Cyber Incident Victim: RedTube
Date:
Feb 2015
Location:
United States of America
Summary
A major adult entertainment site experienced a compromise where attackers modified its main page source code to inject a hidden iFrame redirecting visitors to the Angler Exploit Kit, leveraging a Flash vulnerability to deliver malware from the Kazy Trojan family. The attack, distinct from malvertising campaigns, indicated unauthorized server access and resulted in information theft and persistent pop-up ads redirecting to additional exploit pages, prompting the victim to address the breach while highlighting ongoing risks of drive-by infections and evolving attack techniques.
| CIA Posture | Motives | Tactics, Techniques & Procedures |
|---|---|---|
| Available to members | 1 motive | 2 techniques |
| Threat Actors | Type | Location |
|---|---|---|
| 0 actors | Available to members | Available to members |
Description
In February 2015, RedTube, a pornography website receiving over 300 million monthly visits, experienced a significant security breach when attackers compromised its servers and altered the main page’s source code to inject malicious redirection scripts. Unlike a contemporaneous malware incident involving xHamster, which relied on malicious advertisements, this attack embedded an invisible iFrame directly into RedTube’s infrastructure, executing without user interaction. The iFrame redirected visitors to the Angler Exploit Kit, a tool notorious for leveraging zero-day vulnerabilities in applications like Adobe Flash and Microsoft Silverlight. Researchers at Malwarebytes identified that the injected code exploited CVE-2015-0313, a critical Flash vulnerability disclosed earlier that year, to deliver payloads from the Kazy Trojan family. This malware family specialized in harvesting personal information and deploying persistent browser helper objects that generated intrusive pop-up ads and further redirects to exploit-laden pages. The presence of the malicious iFrame within RedTube’s core webpage code indicated attackers had gained sufficient access to modify the site’s foundational elements, suggesting a server-level compromise rather than a superficial ad-network intrusion.

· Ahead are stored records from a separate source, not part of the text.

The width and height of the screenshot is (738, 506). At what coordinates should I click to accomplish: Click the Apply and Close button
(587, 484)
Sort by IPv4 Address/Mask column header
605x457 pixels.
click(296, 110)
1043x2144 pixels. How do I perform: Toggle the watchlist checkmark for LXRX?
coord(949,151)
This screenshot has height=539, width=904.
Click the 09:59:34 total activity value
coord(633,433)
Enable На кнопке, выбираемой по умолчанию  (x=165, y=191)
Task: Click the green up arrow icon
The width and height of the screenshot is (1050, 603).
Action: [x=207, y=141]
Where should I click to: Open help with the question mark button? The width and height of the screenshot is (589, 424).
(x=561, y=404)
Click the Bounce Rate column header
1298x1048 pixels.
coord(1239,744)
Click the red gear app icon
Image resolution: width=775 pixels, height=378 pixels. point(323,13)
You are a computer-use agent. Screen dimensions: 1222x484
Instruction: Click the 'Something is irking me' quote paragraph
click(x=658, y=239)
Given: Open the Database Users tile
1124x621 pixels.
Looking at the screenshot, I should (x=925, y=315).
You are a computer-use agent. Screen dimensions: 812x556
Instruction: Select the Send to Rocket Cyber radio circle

The incident exposed millions of users to drive-by download attacks, wherein merely visiting RedTube triggered automatic malware installation if their Flash software was unpatched. The Kazy Trojan’s payloads posed dual risks: direct theft of sensitive user data and the propagation of additional malware through forced redirects and ad injections. RedTube acknowledged the breach and stated it had resolved the compromise, though the article did not specify the timeframe for detection or remediation. Security analysts emphasized that such exploit kit campaigns—whether via malvertisements, iFrame injections, or other drive-by methods—represented an escalating threat landscape, with innovations in attack techniques correlating to rising monthly incident volumes. The researchers reiterated the importance of defensive measures like anti-exploit tools, malicious website blockers, and ad blockers for mitigating similar risks, though RedTube’s specific countermeasures beyond removing the malicious code were not detailed in the report.